After a busy couple of weeks I FINALLY made it into my kitchen long enough to make my own dinner. It was Wednesday, which means the New York Times has its food section, and I had received my Gourmet Magazine that week (as I've mentioned before, I'm a print media addict) so my hands were twitching to create something. I had bought peaches on sale earlier in the week so when I stumbled across Pork Tenderloin with Tomato-Peach Compote in Gourmet, I had a plan.
In preparing to make the recipe I noticed it called for rubbing the pork with a ginger/garlic/curry powder mixture. I had never worked with curry powder before, but I've been enjoying Indian food more and more lately. Of course I was an idiot and just picked some up at Whole Foods, before remembering that I live in Jackson Heights, one of the most heavily Indian neighborhoods in the city, and probably could have bought something exciting and authentic a block from my apartment. I actually went out of my way to be a gentrified hipster douchebag. Sigh.
It's always a challenge working with a new ingredient, not just because you don't yet have a bead on proportion to flavor, but because Will has a slight concern when it comes to new foods. A little history: when Will and I met 6 years ago his favorite foods were chicken fingers and pasta with butter. I wasn't cooking yet but I was an avid eater and this concerned me greatly. For the first few years developing his palate was a challenge, if the food was a weird color or tended to look less then American he would start backing away slowly with his eyes darting toward the Domino's coupon on the fridge. Those days are (mostly) behind us. Will tries everything I give him, and I accept it when he tries something and just plain doesn't like it (shrimp). Still, occasionally I'll have a new bottle of some ingredient or another on the counter and I can see the suspicion in his eyes. This occurred to me as I mashed the garlic and ginger and curry, and it all turned bright yellow.
Will makes up for his sometimes less then adventurous spirit by being a first rate sous chef and bartender. Wednesday the Times ran its summer drinks issue listing summer drinks from A-Z, and Will whipped up a Whiskey Peach Smash for me and a John Collins (the vodka version of a Tom Collins) for himself. Then he created a Queens Park Swizzle from another article. I swear, they were as good as anything I've gotten at Death and Company. I live a charmed life where I can read a drink recipe and go, "Honey, could you make this for me?" and be drinking it 20 minutes later. And since these types of drinks go for about $14 in NY, having Will around is just recession friendly. And in the middle of all this, he also cut up the tomato and peach for the compote. If a bartender had sex with a Cuisinart, the offspring of that unholy union would probably look a lot like my fiancée. Okay, I won't call off the wedding... yet.

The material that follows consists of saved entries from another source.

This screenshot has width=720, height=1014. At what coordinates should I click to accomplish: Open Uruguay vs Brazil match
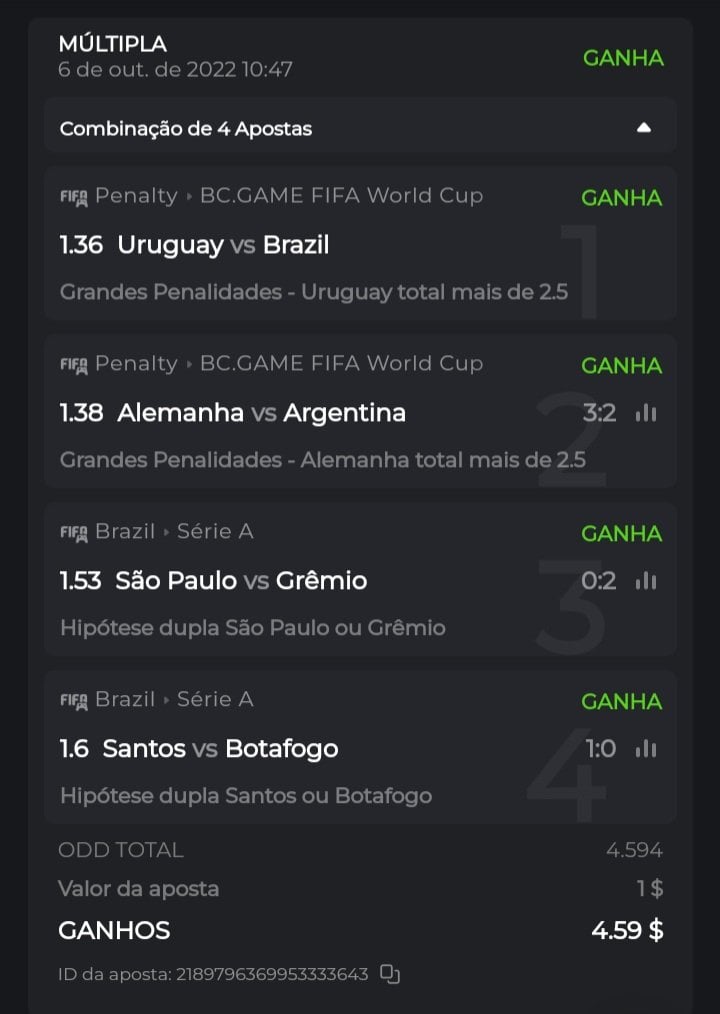223,245
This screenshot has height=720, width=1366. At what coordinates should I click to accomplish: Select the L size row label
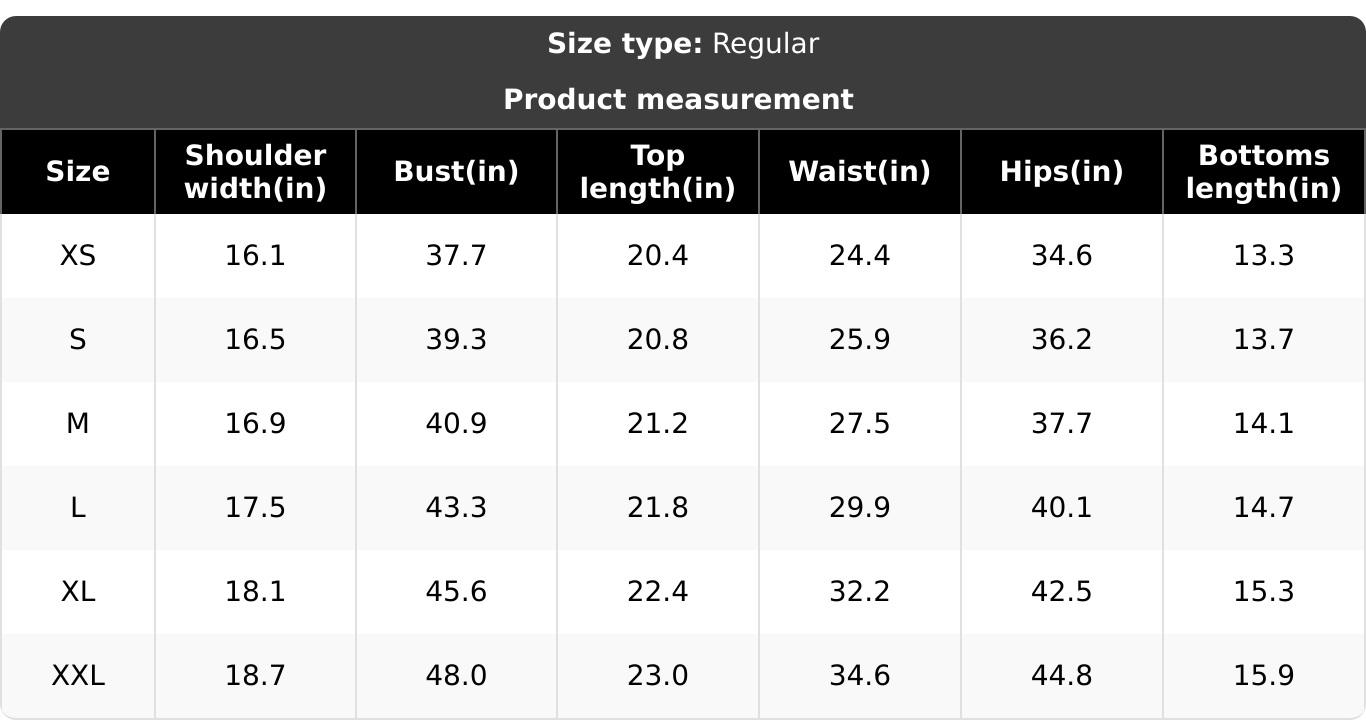pos(78,508)
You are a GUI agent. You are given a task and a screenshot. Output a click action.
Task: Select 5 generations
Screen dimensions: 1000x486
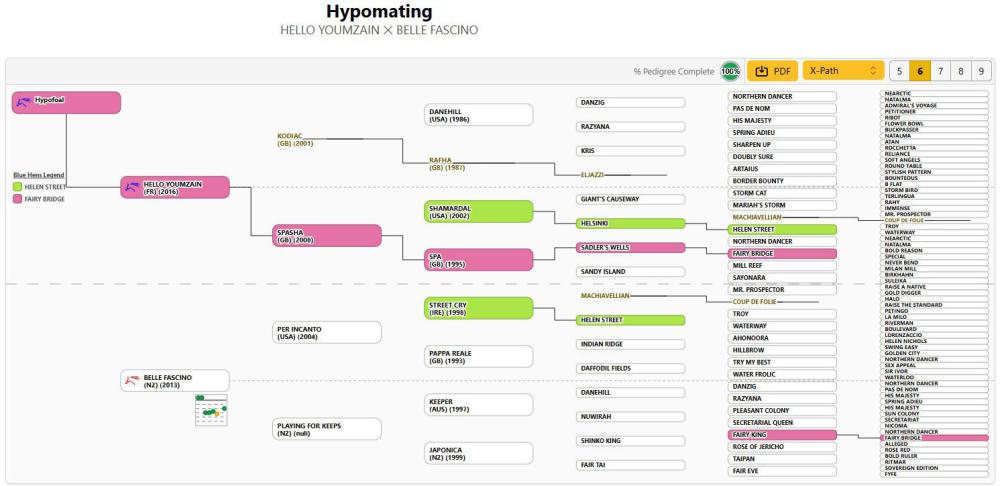click(x=899, y=71)
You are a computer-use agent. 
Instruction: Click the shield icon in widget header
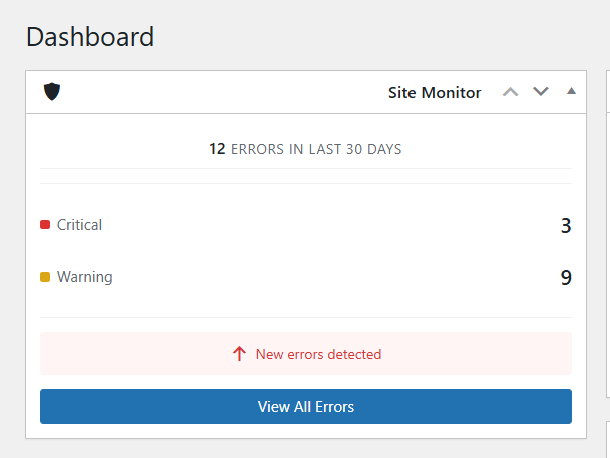tap(53, 92)
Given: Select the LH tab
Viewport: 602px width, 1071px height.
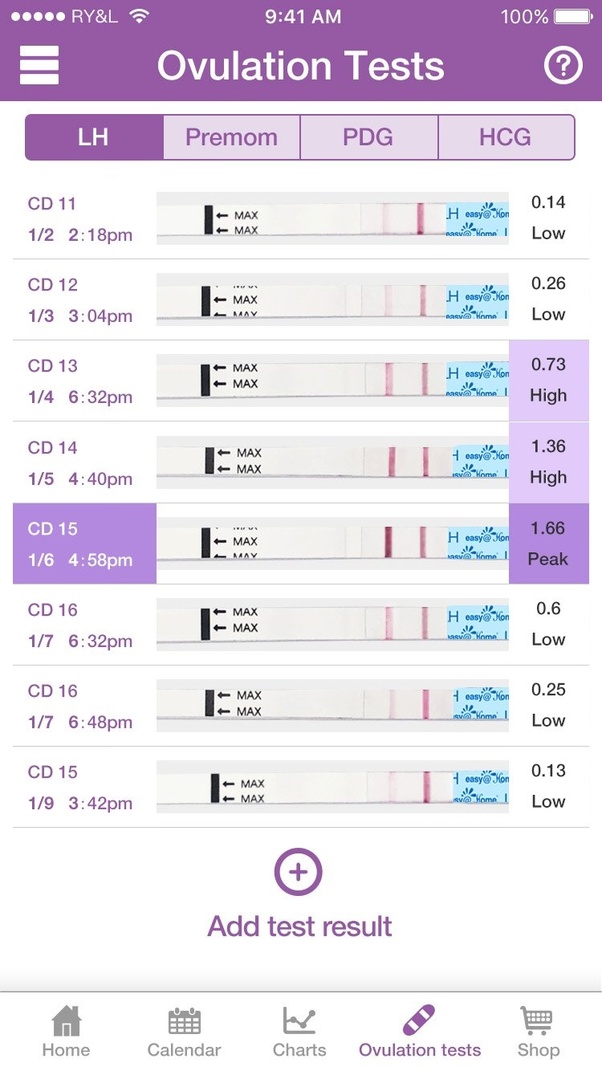Looking at the screenshot, I should pyautogui.click(x=94, y=137).
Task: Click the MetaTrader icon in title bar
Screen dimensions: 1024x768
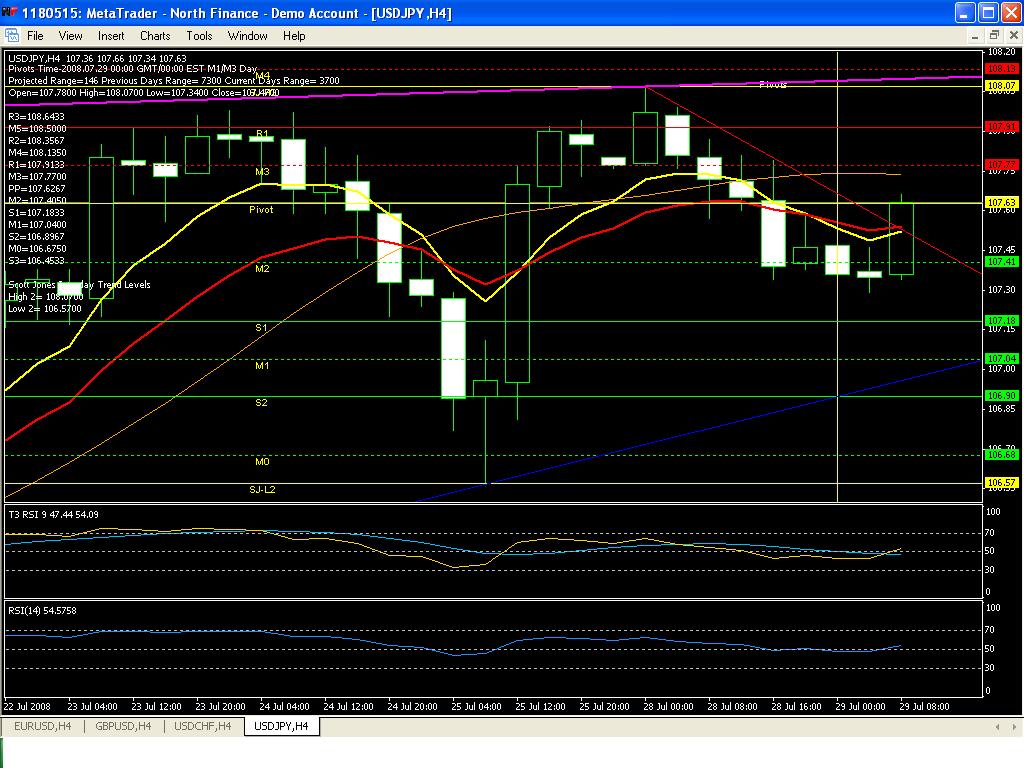Action: point(11,13)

After rubbing the pork it gets browned on the stove, and then is moved to the oven to roast. The recipe said 10-12 minutes, I ended up having to leave it in for about 15 to get the inside temperature between 145 and 150. Remove pork from the pan and put it on a cutting board to rest. While it sits you then just make the compote in the same pan! It's a great weeknight dinner. I tend to think of pork roasts only in the fall when I make them with apples, but this is a great way to bring summer flavors into pork. While the recipe takes less then an hour to make, we had bread and cheese beforehand and with the drinks... we ended up eating around 9pm. Not all that unusual for an urban diet really.
Pork Tenderloin with Tomato-Peach Compote
Adapted from Gourmet Magazine
- 2 Garlic Cloves
- 1/2 Tablespoon chopped peeled ginger
- 1/2 teaspoon curry powder
- 1 pork tenderloin
- 1 Tablespoon vegetable oil
- 1/2 medium yellow onion, chopped
- 1/2 pound of tomatoes, cut into 1 inch pieces
- 1 small peach chopped
1 teaspoon thyme
1/2 teaspoon brown sugar
Preheat oven to 425 degrees with rack in middle.
In a food processor, pulse garlic, ginger, curry powder, pinch of salt, and a grind of pepper until it forms a paste. Rub all over pork.
Heat oil in an ovenproof 12 inch heavy skillet over medium-high heat until it shimmers. Brown pork on one side, about 5 minutes, then turn over and transfer skillet to oven. Roast until an instant-read thermometer inserted into thickest park of meat registers 145 to 150 degrees for juicy meat, 10 to 12 minutes. Let pork rest, uncovered, on a cutting board while making compote.
Add onion to skillet and saute over medium-high heat until softened, 5-7 minutes. Add tomatoes and peach and saute until just softened, 3 to 4 minutes. Stir in thyme and sugar.
Slice pork and serve with compote.
The curry went over just fine. The flavor was understated, and only noticeable when you took a bite from the outside of the pork. I thought it added a subtle and interesting level to the pork, which can be a less exciting meat sometimes. And Will? He had 3 helpings.